> _Exercise details_
Nothing but the lines from the one with "Beleuchten & Elektrifizieren (111, 461)" down to the one with "Spülbecken (331, 2403)" should be returned, exactly and with both ends included, from the material below.

> _Supplied records_
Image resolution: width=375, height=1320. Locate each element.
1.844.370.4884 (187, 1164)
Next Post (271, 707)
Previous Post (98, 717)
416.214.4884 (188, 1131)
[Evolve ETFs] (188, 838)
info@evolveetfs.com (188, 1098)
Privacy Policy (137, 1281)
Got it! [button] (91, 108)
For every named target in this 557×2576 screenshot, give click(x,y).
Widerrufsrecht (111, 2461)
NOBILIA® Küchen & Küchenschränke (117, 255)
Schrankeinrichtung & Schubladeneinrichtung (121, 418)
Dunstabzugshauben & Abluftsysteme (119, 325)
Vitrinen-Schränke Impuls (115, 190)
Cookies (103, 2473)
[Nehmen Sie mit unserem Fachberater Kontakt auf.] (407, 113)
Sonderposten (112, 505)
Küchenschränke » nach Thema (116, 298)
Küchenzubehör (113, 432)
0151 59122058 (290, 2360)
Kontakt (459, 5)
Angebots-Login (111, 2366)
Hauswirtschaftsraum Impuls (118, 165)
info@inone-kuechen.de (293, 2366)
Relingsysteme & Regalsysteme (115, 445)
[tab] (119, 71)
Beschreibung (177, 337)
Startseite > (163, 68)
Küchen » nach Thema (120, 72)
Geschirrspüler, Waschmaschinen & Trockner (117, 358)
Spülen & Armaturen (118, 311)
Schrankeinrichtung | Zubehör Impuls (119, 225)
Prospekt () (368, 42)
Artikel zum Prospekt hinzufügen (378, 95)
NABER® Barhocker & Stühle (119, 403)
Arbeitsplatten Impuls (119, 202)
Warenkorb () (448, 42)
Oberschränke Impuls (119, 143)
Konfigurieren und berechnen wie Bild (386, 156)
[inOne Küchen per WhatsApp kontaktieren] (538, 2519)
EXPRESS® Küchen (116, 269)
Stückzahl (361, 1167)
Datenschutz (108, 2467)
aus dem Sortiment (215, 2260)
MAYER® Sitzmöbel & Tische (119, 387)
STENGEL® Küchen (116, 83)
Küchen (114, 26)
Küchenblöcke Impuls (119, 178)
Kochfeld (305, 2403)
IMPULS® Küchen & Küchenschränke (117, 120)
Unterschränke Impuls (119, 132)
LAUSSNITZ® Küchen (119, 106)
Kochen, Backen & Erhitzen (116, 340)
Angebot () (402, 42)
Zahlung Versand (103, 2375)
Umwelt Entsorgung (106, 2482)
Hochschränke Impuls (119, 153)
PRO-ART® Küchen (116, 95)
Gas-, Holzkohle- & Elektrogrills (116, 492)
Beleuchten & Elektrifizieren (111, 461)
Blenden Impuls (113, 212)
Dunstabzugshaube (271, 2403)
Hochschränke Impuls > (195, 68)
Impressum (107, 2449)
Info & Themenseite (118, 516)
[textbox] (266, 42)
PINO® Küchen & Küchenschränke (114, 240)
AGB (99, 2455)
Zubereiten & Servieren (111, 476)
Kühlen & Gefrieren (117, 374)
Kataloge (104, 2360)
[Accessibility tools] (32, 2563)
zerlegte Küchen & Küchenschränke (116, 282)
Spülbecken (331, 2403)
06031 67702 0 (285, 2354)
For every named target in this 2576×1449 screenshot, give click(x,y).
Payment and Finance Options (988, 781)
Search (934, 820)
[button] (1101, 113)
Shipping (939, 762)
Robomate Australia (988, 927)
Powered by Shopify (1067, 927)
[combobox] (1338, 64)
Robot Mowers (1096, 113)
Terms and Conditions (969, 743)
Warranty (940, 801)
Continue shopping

> _Expected answer_
Beleuchten & Elektrifizieren (111, 461)
Blenden Impuls (113, 212)
Dunstabzugshaube (271, 2403)
Hochschränke Impuls > (195, 68)
Impressum (107, 2449)
Info & Themenseite (118, 516)
[textbox] (266, 42)
PINO® Küchen & Küchenschränke (114, 240)
AGB (99, 2455)
Zubereiten & Servieren (111, 476)
Kühlen & Gefrieren (117, 374)
Kataloge (104, 2360)
[Accessibility tools] (32, 2563)
zerlegte Küchen & Küchenschränke (116, 282)
Spülbecken (331, 2403)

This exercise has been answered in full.